◆ WHAT YOU HAVE TO DO: Starting at the first line and ending at the last, output the data exactly.

◆ DATA FOR THIS TASK:
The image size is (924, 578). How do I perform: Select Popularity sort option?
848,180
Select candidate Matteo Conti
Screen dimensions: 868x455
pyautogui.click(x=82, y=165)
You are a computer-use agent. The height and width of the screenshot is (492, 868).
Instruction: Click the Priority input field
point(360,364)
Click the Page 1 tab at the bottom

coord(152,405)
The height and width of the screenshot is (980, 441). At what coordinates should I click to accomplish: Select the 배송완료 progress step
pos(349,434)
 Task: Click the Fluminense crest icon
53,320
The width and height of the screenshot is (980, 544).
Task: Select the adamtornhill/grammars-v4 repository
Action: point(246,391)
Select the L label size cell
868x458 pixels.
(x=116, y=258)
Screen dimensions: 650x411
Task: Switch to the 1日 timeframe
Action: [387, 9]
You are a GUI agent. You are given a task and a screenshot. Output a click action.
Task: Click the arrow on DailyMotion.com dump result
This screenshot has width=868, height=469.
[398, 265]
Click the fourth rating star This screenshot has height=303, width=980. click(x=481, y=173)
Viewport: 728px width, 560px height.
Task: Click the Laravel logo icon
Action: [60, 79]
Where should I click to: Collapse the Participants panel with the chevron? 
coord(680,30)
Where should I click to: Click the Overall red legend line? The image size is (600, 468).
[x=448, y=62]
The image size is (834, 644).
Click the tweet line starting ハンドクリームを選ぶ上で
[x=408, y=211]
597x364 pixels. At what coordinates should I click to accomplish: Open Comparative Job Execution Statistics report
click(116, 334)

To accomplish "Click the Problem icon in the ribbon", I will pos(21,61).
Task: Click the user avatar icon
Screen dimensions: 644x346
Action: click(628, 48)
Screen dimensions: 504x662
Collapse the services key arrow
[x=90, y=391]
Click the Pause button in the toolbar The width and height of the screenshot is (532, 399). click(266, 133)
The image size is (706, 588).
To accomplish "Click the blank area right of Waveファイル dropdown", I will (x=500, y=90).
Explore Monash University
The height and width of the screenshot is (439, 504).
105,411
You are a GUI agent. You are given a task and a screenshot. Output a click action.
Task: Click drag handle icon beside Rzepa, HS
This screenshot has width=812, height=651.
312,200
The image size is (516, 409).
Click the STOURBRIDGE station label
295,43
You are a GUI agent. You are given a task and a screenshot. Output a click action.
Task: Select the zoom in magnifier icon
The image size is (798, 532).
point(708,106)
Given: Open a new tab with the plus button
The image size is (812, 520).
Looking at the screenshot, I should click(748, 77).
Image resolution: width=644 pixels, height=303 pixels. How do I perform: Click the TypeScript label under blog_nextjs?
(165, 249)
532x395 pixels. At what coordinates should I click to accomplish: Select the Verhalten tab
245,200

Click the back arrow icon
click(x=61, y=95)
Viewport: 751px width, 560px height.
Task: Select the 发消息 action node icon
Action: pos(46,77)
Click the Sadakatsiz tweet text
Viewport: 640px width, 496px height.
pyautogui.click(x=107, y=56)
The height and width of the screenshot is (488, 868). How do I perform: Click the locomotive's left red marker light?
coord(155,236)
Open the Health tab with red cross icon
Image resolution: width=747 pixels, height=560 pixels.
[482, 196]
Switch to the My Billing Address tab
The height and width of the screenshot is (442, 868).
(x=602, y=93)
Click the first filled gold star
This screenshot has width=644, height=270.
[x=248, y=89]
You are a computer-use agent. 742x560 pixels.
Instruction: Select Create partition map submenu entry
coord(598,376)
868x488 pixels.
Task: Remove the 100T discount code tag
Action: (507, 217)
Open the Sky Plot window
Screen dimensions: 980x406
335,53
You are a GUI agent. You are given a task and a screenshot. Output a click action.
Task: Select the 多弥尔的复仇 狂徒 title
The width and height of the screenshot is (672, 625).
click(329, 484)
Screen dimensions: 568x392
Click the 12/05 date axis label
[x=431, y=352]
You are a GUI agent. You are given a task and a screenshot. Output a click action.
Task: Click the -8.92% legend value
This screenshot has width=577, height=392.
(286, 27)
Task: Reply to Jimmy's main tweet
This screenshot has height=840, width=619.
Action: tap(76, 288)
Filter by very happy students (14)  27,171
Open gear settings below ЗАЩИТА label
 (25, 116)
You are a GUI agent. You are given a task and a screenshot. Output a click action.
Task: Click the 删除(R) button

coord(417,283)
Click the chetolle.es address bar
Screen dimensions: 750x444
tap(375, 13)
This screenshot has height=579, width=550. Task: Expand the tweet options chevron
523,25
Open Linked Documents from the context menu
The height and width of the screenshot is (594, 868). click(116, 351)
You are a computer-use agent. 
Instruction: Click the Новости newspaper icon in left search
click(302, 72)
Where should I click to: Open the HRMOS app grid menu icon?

◆ ANSWER TO THIS PROBLEM:
The image size is (924, 578). How do I perform: Select Popularity sort option?
848,180
Select candidate Matteo Conti
Screen dimensions: 868x455
pyautogui.click(x=82, y=165)
You are a computer-use agent. The height and width of the screenshot is (492, 868).
Instruction: Click the Priority input field
point(360,364)
Click the Page 1 tab at the bottom

coord(152,405)
The height and width of the screenshot is (980, 441). At what coordinates should I click to accomplish: Select the 배송완료 progress step
pos(349,434)
 Task: Click the Fluminense crest icon
53,320
The width and height of the screenshot is (980, 544).
Task: Select the adamtornhill/grammars-v4 repository
Action: point(246,391)
Select the L label size cell
868x458 pixels.
(x=116, y=258)
Screen dimensions: 650x411
Task: Switch to the 1日 timeframe
Action: [387, 9]
You are a GUI agent. You are given a task and a screenshot. Output a click action.
Task: Click the arrow on DailyMotion.com dump result
This screenshot has width=868, height=469.
[398, 265]
Click the fourth rating star This screenshot has height=303, width=980. click(x=481, y=173)
Viewport: 728px width, 560px height.
Task: Click the Laravel logo icon
Action: [60, 79]
Where should I click to: Collapse the Participants panel with the chevron? 
coord(680,30)
Where should I click to: Click the Overall red legend line? The image size is (600, 468).
[x=448, y=62]
The image size is (834, 644).
Click the tweet line starting ハンドクリームを選ぶ上で
[x=408, y=211]
597x364 pixels. At what coordinates should I click to accomplish: Open Comparative Job Execution Statistics report
click(116, 334)

To accomplish "Click the Problem icon in the ribbon", I will pos(21,61).
Task: Click the user avatar icon
Screen dimensions: 644x346
Action: click(628, 48)
Screen dimensions: 504x662
Collapse the services key arrow
[x=90, y=391]
Click the Pause button in the toolbar The width and height of the screenshot is (532, 399). click(266, 133)
The image size is (706, 588).
To accomplish "Click the blank area right of Waveファイル dropdown", I will (x=500, y=90).
Explore Monash University
The height and width of the screenshot is (439, 504).
105,411
You are a GUI agent. You are given a task and a screenshot. Output a click action.
Task: Click drag handle icon beside Rzepa, HS
This screenshot has width=812, height=651.
312,200
The image size is (516, 409).
Click the STOURBRIDGE station label
295,43
You are a GUI agent. You are given a task and a screenshot. Output a click action.
Task: Select the zoom in magnifier icon
The image size is (798, 532).
point(708,106)
Given: Open a new tab with the plus button
The image size is (812, 520).
Looking at the screenshot, I should click(748, 77).
Image resolution: width=644 pixels, height=303 pixels. How do I perform: Click the TypeScript label under blog_nextjs?
(165, 249)
532x395 pixels. At what coordinates should I click to accomplish: Select the Verhalten tab
245,200

Click the back arrow icon
click(x=61, y=95)
Viewport: 751px width, 560px height.
Task: Select the 发消息 action node icon
Action: pos(46,77)
Click the Sadakatsiz tweet text
Viewport: 640px width, 496px height.
pyautogui.click(x=107, y=56)
The height and width of the screenshot is (488, 868). How do I perform: Click the locomotive's left red marker light?
coord(155,236)
Open the Health tab with red cross icon
Image resolution: width=747 pixels, height=560 pixels.
[482, 196]
Switch to the My Billing Address tab
The height and width of the screenshot is (442, 868).
(x=602, y=93)
Click the first filled gold star
This screenshot has width=644, height=270.
[x=248, y=89]
You are a computer-use agent. 742x560 pixels.
Instruction: Select Create partition map submenu entry
coord(598,376)
868x488 pixels.
Task: Remove the 100T discount code tag
Action: (507, 217)
Open the Sky Plot window
Screen dimensions: 980x406
335,53
You are a GUI agent. You are given a task and a screenshot. Output a click action.
Task: Select the 多弥尔的复仇 狂徒 title
The width and height of the screenshot is (672, 625).
click(329, 484)
Screen dimensions: 568x392
Click the 12/05 date axis label
[x=431, y=352]
You are a GUI agent. You are given a task and a screenshot. Output a click action.
Task: Click the -8.92% legend value
This screenshot has width=577, height=392.
(286, 27)
Task: Reply to Jimmy's main tweet
This screenshot has height=840, width=619.
Action: tap(76, 288)
Filter by very happy students (14)  27,171
Open gear settings below ЗАЩИТА label
 (25, 116)
You are a GUI agent. You are given a task and a screenshot. Output a click action.
Task: Click the 删除(R) button

coord(417,283)
Click the chetolle.es address bar
Screen dimensions: 750x444
tap(375, 13)
This screenshot has height=579, width=550. Task: Expand the tweet options chevron
523,25
Open Linked Documents from the context menu
The height and width of the screenshot is (594, 868). click(116, 351)
You are a computer-use agent. 
Instruction: Click the Новости newspaper icon in left search
click(302, 72)
Where should I click to: Open the HRMOS app grid menu icon?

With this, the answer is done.